Open the experiment file called FallingBall.ds to display acceleration and
velocity graphs. When you use the activity, you should notice two things. First,
the coordinate system in the file has been reversed so that up (towards the
detector) is the positive direction. Second, the rate of data collection has been
increased, since the motion of the falling ball is faster than that of the carts that
we have worked with.
Experiment 1: One partner should hold the ball near the detector, careful to
keep it at least 30 cm away, while the other takes data. When you are ready, the
first person should let the ball drop straight down as the second starts the data
collection. When you have a nice graph, highlight the section of the graph that
the ball was falling so that it is marked yellow, copy the graph and paste it in the
section below.
Question 1: What type of motion is the falling ball (constant velocity, constant
acceleration, increasing or decreasing acceleration)? Is the sign of the
acceleration and velocity positive or negative? Have you seen any other objects
in a lab move with this type of motion?
Constant negative acceleration. We have seen it, but they’ve always been
positive when moving away from the origin, and this time it’s negative.

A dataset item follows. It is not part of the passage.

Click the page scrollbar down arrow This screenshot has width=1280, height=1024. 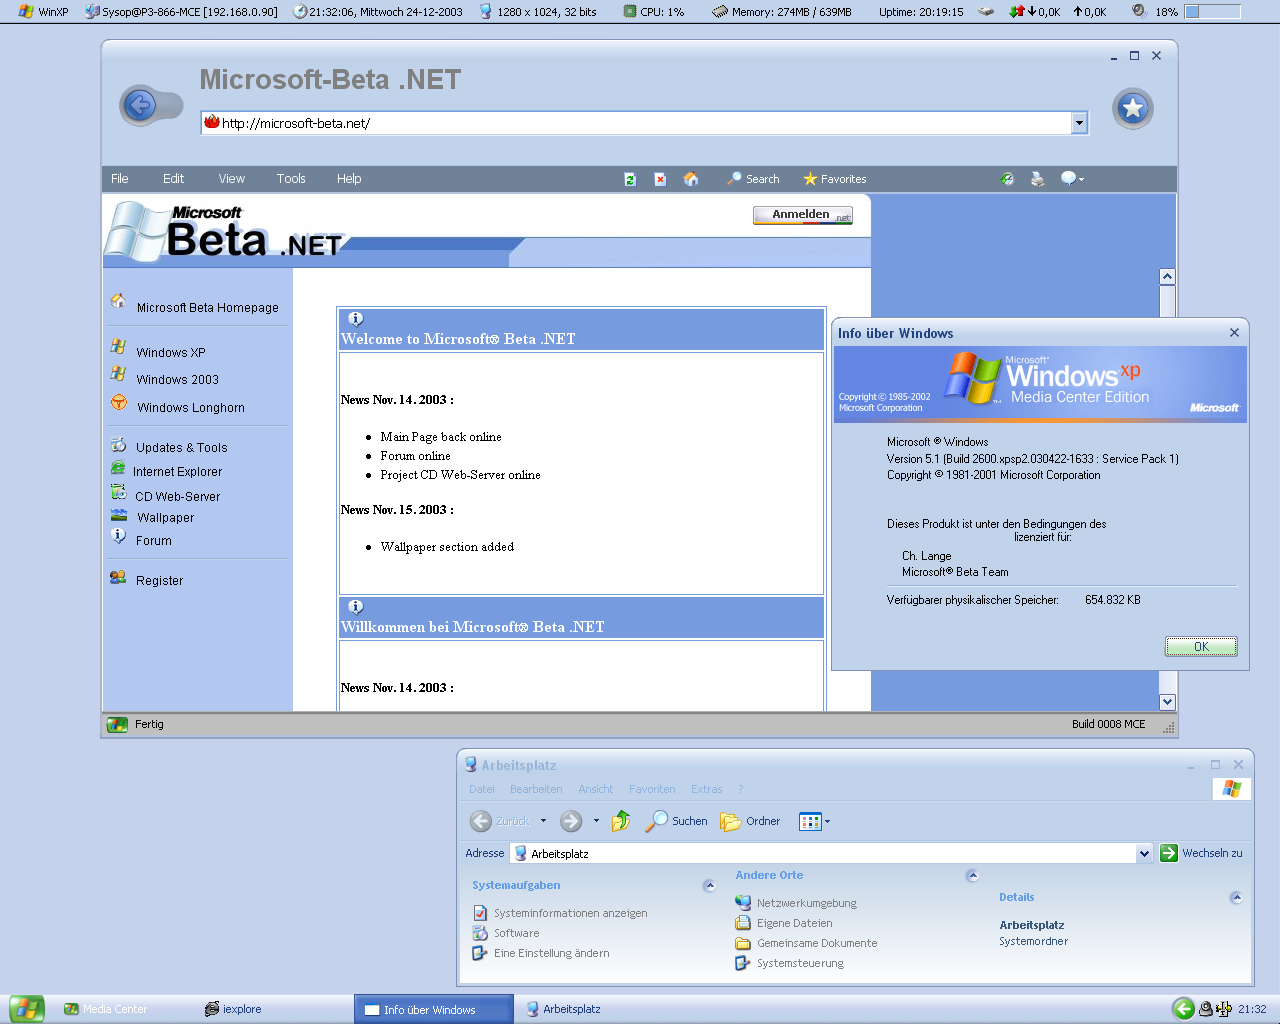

Experiment 2: Measure the average acceleration of the ball during the time it is
falling freely. Do this by click-dragging a rectangle around the data points with
the mouse, and then selecting “mean” from the “Statistics” button
at the top of
the window. (Don’t forget units.)
Average acceleration
-9.8 m/s^2
Now measure the average acceleration by finding the slope of the velocity graph.
Select the region of the velocity graph in which the ball is falling freely, and then
use the fit button
to do a linear fit. As you know, the slope of the line is the
acceleration.
Average acceleration
-9.5431 m/s^2
Question 2: How do the two values compare? Should they be the same or not?
The acceleration is correct, but there is a little bit of human error in the second
value. They should be the same but, they aren’t.
Experiment 3: Now take the ball and hold it below the detector around waist
level. While your partner takes data, carefully through it straight up so it goes up
and back down in the view of the detector. It may take several practice tries until
you can throw it straight up without it coming too close to the detector. Once you
have a good graph, copy it and paste it below.
Being Thrown
At top
On way
up
Going
down
Hits
ground
Question 3: Look at your graph and identify with labels or arrows the time in
which the ball was being thrown, when it is on the way up, when it is at the top of
the flight, when it is coming down, and when it hits the ground.
Prediction 4: Suppose you were given a light object, such as a racquetball, and
a heavy object about the same size, such as the ball for towing. If you dropped
them at the same time, which object would hit the ground first?
Both would hit the ground approximately at the same time.
Get a racquetball and tow ball from your teacher and weigh them, recording the
masses below
mass racquetball
41g
mass tow ball
771g
Experiment 4: Take the two objects, hold them with the bottoms at the same
level, and drop them at the same time onto a piece of cardboard.
Question 4: Did one of the objects hit the ground significantly before the other?
Does the acceleration due to gravity depend on the mass of the object? Does
the force due to gravity depend on the mass of the object?
Both hit at exactly the same time. Nothing matters, everything is going to fall at
the same rate no matter what the mass is.
Summary
The following questions will help you get the main ideas out of this lab. You
should find these straightforward questions, but take the time to talk it over with
your team and write complete answers to these questions. You may find your
answers here to be the most useful part of this lab down the road.
Summary 1: For an object falling near the surface of the earth, how does the
force on it change depending on its speed and direction of motion?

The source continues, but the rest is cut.